### Exercise requirements
Render every line of the items below as a numbered list, omitting the blank lines.

Raw items:
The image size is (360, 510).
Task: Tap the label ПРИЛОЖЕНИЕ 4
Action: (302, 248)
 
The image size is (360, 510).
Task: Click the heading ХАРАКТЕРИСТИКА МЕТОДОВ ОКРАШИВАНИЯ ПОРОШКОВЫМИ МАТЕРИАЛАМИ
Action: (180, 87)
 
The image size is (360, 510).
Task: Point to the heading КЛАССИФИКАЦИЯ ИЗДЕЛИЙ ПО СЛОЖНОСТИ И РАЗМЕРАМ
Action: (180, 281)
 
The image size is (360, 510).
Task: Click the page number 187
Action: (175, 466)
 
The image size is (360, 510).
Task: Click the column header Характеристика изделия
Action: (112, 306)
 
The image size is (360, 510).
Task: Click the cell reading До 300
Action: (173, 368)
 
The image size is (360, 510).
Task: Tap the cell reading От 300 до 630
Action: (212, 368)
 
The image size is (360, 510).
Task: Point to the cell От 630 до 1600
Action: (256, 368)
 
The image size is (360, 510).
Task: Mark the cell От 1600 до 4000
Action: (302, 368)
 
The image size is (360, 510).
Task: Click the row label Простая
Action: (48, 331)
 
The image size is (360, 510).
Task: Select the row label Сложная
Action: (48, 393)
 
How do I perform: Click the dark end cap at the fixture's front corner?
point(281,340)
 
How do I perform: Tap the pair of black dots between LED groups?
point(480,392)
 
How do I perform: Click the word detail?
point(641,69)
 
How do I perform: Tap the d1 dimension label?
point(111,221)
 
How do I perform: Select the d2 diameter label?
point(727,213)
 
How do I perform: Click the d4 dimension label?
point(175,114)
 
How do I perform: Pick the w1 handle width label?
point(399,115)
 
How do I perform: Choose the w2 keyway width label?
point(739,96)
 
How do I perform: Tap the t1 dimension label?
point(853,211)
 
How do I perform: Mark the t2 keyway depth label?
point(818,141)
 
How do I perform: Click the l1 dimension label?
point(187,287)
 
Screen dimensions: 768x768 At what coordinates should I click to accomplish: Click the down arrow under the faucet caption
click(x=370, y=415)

### Worked solution
1. The image size is (360, 510).
2. Task: Tap the label ПРИЛОЖЕНИЕ 4
3. Action: (302, 248)
4. The image size is (360, 510).
5. Task: Click the heading ХАРАКТЕРИСТИКА МЕТОДОВ ОКРАШИВАНИЯ ПОРОШКОВЫМИ МАТЕРИАЛАМИ
6. Action: (180, 87)
7. The image size is (360, 510).
8. Task: Point to the heading КЛАССИФИКАЦИЯ ИЗДЕЛИЙ ПО СЛОЖНОСТИ И РАЗМЕРАМ
9. Action: (180, 281)
10. The image size is (360, 510).
11. Task: Click the page number 187
12. Action: (175, 466)
13. The image size is (360, 510).
14. Task: Click the column header Характеристика изделия
15. Action: (112, 306)
16. The image size is (360, 510).
17. Task: Click the cell reading До 300
18. Action: (173, 368)
19. The image size is (360, 510).
20. Task: Tap the cell reading От 300 до 630
21. Action: (212, 368)
22. The image size is (360, 510).
23. Task: Point to the cell От 630 до 1600
24. Action: (256, 368)
25. The image size is (360, 510).
26. Task: Mark the cell От 1600 до 4000
27. Action: (302, 368)
28. The image size is (360, 510).
29. Task: Click the row label Простая
30. Action: (48, 331)
31. The image size is (360, 510).
32. Task: Select the row label Сложная
33. Action: (48, 393)
34. How do I perform: Click the dark end cap at the fixture's front corner?
35. point(281,340)
36. How do I perform: Tap the pair of black dots between LED groups?
37. point(480,392)
38. How do I perform: Click the word detail?
39. point(641,69)
40. How do I perform: Tap the d1 dimension label?
41. point(111,221)
42. How do I perform: Select the d2 diameter label?
43. point(727,213)
44. How do I perform: Click the d4 dimension label?
45. point(175,114)
46. How do I perform: Pick the w1 handle width label?
47. point(399,115)
48. How do I perform: Choose the w2 keyway width label?
49. point(739,96)
50. How do I perform: Tap the t1 dimension label?
51. point(853,211)
52. How do I perform: Mark the t2 keyway depth label?
53. point(818,141)
54. How do I perform: Click the l1 dimension label?
55. point(187,287)
56. Screen dimensions: 768x768 At what coordinates should I click to accomplish: Click the down arrow under the faucet caption
57. click(x=370, y=415)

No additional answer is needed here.